**Collected data entries**
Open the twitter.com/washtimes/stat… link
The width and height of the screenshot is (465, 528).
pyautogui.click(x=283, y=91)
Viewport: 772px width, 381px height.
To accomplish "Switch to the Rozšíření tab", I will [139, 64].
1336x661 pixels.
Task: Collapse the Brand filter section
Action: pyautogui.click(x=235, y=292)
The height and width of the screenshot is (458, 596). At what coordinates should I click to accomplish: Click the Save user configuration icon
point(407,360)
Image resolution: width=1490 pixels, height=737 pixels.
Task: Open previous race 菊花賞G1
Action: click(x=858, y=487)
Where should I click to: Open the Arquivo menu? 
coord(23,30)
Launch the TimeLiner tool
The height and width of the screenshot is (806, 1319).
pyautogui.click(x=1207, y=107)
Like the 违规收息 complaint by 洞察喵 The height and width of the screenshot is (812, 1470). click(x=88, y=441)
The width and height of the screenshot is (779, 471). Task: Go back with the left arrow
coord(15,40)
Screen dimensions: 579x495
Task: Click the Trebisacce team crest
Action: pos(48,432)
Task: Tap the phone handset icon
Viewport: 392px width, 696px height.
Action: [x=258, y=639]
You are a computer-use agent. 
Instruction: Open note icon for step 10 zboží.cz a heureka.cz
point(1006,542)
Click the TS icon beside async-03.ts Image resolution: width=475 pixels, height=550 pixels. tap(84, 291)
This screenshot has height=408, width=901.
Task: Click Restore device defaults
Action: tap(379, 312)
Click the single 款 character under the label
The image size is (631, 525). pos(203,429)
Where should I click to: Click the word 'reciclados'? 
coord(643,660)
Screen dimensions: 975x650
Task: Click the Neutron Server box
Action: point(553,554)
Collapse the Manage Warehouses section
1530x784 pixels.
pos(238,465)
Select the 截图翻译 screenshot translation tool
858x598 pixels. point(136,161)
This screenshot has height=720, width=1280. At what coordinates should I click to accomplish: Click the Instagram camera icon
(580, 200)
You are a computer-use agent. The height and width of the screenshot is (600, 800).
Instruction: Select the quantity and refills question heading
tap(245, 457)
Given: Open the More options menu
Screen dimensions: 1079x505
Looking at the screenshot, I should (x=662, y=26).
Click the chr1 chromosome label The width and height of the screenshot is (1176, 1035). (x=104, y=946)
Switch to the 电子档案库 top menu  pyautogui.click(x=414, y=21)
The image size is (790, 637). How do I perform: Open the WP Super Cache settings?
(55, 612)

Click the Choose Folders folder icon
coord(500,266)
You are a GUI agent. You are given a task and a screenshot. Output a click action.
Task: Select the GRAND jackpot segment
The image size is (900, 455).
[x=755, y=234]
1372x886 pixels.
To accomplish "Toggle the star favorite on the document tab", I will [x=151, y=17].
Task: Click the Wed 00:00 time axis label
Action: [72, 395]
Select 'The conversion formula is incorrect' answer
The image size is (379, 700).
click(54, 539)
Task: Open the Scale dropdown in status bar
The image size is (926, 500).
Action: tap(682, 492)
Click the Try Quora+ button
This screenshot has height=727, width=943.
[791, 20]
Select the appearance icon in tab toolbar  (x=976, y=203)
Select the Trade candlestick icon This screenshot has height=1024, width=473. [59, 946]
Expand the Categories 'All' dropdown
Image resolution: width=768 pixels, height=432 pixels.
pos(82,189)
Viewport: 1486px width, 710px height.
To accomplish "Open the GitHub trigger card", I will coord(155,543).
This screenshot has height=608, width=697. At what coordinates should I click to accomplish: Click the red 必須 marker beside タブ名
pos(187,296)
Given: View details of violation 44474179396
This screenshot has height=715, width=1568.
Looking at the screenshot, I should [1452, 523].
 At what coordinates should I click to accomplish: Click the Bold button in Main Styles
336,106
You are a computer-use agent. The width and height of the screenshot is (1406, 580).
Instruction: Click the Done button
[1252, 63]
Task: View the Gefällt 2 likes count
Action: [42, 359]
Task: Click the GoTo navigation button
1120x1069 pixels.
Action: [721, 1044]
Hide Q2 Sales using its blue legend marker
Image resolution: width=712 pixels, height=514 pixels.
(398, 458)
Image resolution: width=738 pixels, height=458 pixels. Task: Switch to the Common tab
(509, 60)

**What you will do**
Among the lines above, repeat exactly those from the line with "Select the 截图翻译 screenshot translation tool" to the line with "1372x886 pixels.", counting both ends.

**Result**
Select the 截图翻译 screenshot translation tool
858x598 pixels. point(136,161)
This screenshot has height=720, width=1280. At what coordinates should I click to accomplish: Click the Instagram camera icon
(580, 200)
You are a computer-use agent. The height and width of the screenshot is (600, 800).
Instruction: Select the quantity and refills question heading
tap(245, 457)
Given: Open the More options menu
Screen dimensions: 1079x505
Looking at the screenshot, I should (x=662, y=26).
Click the chr1 chromosome label The width and height of the screenshot is (1176, 1035). (x=104, y=946)
Switch to the 电子档案库 top menu  pyautogui.click(x=414, y=21)
The image size is (790, 637). How do I perform: Open the WP Super Cache settings?
(55, 612)

Click the Choose Folders folder icon
coord(500,266)
You are a GUI agent. You are given a task and a screenshot. Output a click action.
Task: Select the GRAND jackpot segment
The image size is (900, 455).
[x=755, y=234]
1372x886 pixels.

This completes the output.